提示文:
------------------------------------------------------------------------
自動醸造症候群を発症してしまう原因の多くは、抗菌薬の長期的な服用によるものとされています。

抗菌薬は細菌感染症の治療でおもに使用される薬で、細菌には有効であるものの、自動醸造症候群の原因となる酵母などの真菌には効果がありません。抗菌薬の服用によって正常な腸内細菌のバランスが崩れると、通常なら増殖できないような出芽酵母が勢力を拡大できるようになってしまいます。

今回のケースにおいても、リッチモンド大学医療センターの研究チームは男性が数年前に抗菌薬を服用していたことを確認しました。男性はその後、酵母にも有効な薬を使った抗真菌療法や正常な腸内細菌を取り戻すプロバイオティクス治療を行い、現在は普通の生活を行っているといいます。

自動醸造症候群は1970年代に日本でいくつかの症例がはじめて報告され、現代までに少しずつ認知されるようになってきましたが、稀な病気であるために正しく診断して治療できる医師はほとんどおらず、周囲はおろか患者自らも病気であることを理解していないケースが多いといいます。

本人はおろか、家族や医師ですらも見抜けない

アメリカ・テキサス州に住む61歳の男性はある日、意識障害によって病院に搬送されました。

医師は単なる泥酔状態であることを疑って男性の血中アルコール濃度を調べましたが、その結果血中アルコール濃度はなんと0.37%。これはアメリカにおける基準値の約5倍、日本の酒気帯び運転の基準値に換算すると約12.3倍もの数値になります。
------------------------------------------------------------------------
提供資料:
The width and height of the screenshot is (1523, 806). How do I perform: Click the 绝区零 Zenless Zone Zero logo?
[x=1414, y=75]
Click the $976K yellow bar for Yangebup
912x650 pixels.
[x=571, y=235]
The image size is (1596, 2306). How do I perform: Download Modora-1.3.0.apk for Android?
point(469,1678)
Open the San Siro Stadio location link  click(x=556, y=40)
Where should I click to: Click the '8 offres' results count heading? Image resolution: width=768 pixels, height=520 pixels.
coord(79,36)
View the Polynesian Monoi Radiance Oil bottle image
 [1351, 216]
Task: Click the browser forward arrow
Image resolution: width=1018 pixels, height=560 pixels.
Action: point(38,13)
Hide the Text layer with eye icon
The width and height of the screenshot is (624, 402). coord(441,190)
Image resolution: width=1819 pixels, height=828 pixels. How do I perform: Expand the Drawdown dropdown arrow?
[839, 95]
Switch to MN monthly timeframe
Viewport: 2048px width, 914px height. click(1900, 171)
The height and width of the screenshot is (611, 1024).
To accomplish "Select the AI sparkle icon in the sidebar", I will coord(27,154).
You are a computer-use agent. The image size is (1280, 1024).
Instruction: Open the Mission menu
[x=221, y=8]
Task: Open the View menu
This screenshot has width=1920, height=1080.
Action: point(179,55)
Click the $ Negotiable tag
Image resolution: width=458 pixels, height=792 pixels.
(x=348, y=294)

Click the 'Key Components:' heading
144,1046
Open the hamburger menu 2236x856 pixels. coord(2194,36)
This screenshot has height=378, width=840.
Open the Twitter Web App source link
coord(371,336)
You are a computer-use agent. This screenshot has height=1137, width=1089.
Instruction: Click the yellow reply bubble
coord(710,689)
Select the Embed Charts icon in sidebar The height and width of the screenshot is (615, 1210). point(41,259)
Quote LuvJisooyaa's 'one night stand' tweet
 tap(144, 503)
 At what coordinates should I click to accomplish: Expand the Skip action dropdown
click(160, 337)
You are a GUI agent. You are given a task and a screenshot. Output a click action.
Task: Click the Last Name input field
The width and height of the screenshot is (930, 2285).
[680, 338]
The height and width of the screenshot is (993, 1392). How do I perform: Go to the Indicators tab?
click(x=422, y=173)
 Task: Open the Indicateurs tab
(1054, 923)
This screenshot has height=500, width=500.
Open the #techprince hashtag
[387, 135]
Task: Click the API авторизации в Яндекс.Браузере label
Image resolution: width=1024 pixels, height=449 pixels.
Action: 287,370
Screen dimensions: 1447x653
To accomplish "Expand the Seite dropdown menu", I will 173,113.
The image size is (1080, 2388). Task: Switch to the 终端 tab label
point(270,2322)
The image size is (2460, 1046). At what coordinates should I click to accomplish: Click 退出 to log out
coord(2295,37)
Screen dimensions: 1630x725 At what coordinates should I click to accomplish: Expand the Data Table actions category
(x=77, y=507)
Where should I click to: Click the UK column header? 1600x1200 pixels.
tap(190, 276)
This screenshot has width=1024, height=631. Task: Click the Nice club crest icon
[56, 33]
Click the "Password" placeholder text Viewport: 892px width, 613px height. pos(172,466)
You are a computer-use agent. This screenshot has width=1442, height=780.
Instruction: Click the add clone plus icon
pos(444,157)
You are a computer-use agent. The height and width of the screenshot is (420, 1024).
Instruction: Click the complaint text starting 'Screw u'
------------------------------------------------------------------------
次の問いに答えよ:
a - 自動醸造症候群についての文章によると、この病気の症例が日本で初めて報告されたのはいつか。
b - 自動醸造症候群についての文章を、最後の文のあとから書き継げ。

各問の解答:
a - 1970年代

b -
医師はすぐにアルコールの多量摂取によるものと診断し、男性の家族もこれに同意しました。
男性の妻は、夫が普段から隠れてお酒を飲んでいると思っていたそうです。かつてアルコールを一滴も飲んでいないと主張する夫にショックを受けた妻は、アルコール検査器まで購入したことさえあるといいます。

その後、この症例を聞きつけた消化器内科の専門医が、男性を病院に24時間入院させてアルコールの摂取が原因でないことを証明するまで、本人はおろか家族や医師でさえも病気であることを見抜くことはできませんでした。

患者にとって、医師や周囲から理解を得られないことは大きな不幸です。この男性にとってはとても”酔って忘れられる”ような出来事ではないでしょう。
病気はなにも本人だけの問題ではなく、周囲の人々の気付きや支えが必要不可欠です。